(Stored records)
((
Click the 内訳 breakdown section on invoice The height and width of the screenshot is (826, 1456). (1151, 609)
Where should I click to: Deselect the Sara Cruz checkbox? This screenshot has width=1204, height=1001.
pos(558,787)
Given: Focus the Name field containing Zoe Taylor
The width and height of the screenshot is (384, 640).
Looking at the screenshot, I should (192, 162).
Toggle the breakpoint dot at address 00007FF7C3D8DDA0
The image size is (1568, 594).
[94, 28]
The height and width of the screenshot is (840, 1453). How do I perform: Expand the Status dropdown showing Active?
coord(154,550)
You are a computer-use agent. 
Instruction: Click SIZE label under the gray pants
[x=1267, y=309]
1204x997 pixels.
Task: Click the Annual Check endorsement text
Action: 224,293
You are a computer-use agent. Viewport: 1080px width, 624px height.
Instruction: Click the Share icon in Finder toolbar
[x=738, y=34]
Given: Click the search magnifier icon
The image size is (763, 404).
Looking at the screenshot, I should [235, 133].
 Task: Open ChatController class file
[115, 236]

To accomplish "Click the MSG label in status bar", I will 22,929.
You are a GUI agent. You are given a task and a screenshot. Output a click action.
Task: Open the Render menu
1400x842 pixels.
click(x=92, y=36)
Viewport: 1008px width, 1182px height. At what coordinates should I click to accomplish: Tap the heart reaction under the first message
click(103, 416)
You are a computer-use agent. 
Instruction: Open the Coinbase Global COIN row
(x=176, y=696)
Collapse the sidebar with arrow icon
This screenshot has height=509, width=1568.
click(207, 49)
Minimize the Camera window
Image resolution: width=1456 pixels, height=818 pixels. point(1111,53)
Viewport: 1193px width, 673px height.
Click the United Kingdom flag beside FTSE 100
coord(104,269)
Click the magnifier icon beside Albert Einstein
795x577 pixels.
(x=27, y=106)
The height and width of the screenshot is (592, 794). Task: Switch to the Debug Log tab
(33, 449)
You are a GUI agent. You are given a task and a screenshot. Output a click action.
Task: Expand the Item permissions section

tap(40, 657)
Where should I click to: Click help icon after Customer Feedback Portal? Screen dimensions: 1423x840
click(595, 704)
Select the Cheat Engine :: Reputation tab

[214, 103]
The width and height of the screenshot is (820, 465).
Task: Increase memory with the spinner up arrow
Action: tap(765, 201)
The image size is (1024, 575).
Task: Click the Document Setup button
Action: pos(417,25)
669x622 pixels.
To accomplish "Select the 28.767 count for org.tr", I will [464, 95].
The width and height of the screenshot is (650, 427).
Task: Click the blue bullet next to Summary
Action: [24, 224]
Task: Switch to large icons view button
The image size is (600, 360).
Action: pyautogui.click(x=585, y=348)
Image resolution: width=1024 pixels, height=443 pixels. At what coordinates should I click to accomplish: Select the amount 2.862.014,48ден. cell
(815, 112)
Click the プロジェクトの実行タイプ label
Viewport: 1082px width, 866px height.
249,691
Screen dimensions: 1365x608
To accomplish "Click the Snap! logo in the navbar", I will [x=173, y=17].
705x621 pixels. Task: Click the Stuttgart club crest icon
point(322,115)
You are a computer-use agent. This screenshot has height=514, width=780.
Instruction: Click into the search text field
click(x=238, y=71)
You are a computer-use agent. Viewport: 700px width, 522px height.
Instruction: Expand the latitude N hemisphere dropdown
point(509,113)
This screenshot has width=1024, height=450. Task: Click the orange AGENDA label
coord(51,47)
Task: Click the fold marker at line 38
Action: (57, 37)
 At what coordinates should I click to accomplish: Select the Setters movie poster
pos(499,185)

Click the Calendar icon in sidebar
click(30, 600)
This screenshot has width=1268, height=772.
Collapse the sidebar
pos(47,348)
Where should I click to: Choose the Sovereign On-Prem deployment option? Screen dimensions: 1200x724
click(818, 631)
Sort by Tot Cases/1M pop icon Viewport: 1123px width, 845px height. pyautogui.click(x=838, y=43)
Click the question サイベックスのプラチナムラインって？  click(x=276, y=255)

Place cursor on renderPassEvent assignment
))
To do
Your answer should consist only of the lines above between the line holding "Setters movie poster" and the line holding "Sort by Tot", inclusive, each transcribed exactly.

Exercise response
 At what coordinates should I click to accomplish: Select the Setters movie poster
pos(499,185)

Click the Calendar icon in sidebar
click(30, 600)
This screenshot has width=1268, height=772.
Collapse the sidebar
pos(47,348)
Where should I click to: Choose the Sovereign On-Prem deployment option? Screen dimensions: 1200x724
click(818, 631)
Sort by Tot Cases/1M pop icon Viewport: 1123px width, 845px height. pyautogui.click(x=838, y=43)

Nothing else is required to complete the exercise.